Preheat oven to 375°F. Line a baking sheet with parchment paper.
In a large bowl, combine the butter and sugar and beat on medium speed using a stand or hand mixer until light and fluffy, about 3-4 minutes. Add the egg, 1 tablespoon of lemon zest, 1 teaspoon of lemon juice and the vanilla, and beat until creamy, another minute or two.
1 cup salted butter, 3/4 cup granulated sugar, 1 large egg, 1 teaspoon fresh lemon juice, 1 Tablespoon lemon zest, 1 teaspoon pure vanilla extract
Add the flour, baking powder and salt to the creamed mixture and mix on low speed until completely combined.
2 1/4 cups all-purpose flour, 1/2 teaspoon baking powder, 1/2 teaspoon salt
Divide the dough into 12 even-sized portions. I just use a spoon to roughly divide the dough into 4 sections in the bowl, then try to scoop three equal-sized scoops from each section so that I end up with 12 cookies that are the same size. Roll each section of dough into a ball and set on the parchment-lined cookie sheet, spaced evenly apart.
Using the bottom of a glass cup, first get it a little wet by running it under water, and then dip it in granulated sugar. Use the sugar-coated bottom of the glass to press down gently on each ball of dough, flattening it slightly until they are about 3 inches in diameter. You don't want the cookies super thin but they don't spread much when baking so pressing them down helps them bake evenly.
Bake for 12-14 minutes or just until the cookies look set, then remove from the oven and cool on the cookie sheet for 2 minutes before transferring them to a wire rack to cool completely.
While the cookies are cooling, prepare the lemon glaze by combining the powdered sugar, lemon zest, and enough lemon juice to get a barely runny consistency. You don't want it too runny or you will just have a super thin layer of glaze on top of the cookies, but you want it a little more runny than a frosting that you would spread. I add lemon juice just until the glaze starts to just barely drizzle off my mixing spoon when I hold it up over the bowl.
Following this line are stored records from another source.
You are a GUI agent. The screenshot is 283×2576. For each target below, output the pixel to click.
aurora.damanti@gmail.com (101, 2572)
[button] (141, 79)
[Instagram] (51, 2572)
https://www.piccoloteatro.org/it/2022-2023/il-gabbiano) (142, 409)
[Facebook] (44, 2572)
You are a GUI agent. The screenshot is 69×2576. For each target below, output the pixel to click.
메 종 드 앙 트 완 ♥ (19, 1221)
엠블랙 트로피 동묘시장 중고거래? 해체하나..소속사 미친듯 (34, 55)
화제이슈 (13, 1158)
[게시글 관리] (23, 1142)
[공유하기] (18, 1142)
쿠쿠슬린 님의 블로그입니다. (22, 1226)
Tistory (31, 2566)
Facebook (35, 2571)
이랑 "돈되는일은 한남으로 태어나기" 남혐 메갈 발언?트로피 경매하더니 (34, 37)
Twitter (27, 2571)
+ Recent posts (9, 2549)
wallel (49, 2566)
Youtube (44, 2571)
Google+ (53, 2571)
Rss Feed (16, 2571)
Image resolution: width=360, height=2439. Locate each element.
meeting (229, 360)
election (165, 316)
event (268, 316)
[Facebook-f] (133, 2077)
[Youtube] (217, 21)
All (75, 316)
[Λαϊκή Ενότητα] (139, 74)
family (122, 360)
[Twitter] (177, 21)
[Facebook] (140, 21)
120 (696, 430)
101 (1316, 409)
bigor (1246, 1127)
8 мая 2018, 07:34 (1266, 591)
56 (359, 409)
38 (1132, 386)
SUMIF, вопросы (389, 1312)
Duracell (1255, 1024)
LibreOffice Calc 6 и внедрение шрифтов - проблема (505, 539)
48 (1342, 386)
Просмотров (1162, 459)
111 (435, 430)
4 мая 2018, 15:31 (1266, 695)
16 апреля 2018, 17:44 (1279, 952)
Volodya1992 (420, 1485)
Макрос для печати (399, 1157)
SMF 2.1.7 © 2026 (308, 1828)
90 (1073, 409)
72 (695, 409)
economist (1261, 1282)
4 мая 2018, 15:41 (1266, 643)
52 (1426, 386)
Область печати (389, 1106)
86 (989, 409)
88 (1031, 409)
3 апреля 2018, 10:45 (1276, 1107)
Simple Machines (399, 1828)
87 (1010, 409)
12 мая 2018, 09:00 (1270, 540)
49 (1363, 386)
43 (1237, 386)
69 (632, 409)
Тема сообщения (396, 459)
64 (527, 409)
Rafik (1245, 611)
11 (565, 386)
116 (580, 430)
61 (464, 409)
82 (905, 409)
1 1/2 cups powdered sugar, 1 Tablespoon lemon zest, 2-3 Tablespoons fresh lemon juice
Transfer the glaze to a Ziploc bag (I find that the freezer ones work better for this than the thin, sandwich variety), seal the bag, and snip off a small corner to create a piping bag. Pipe or drizzle the glaze over the cooled cookies on the wire rack in a zigzag motion, allowing some of the glaze to drip over the edges. Let the cookies stand just until the glaze is set before serving.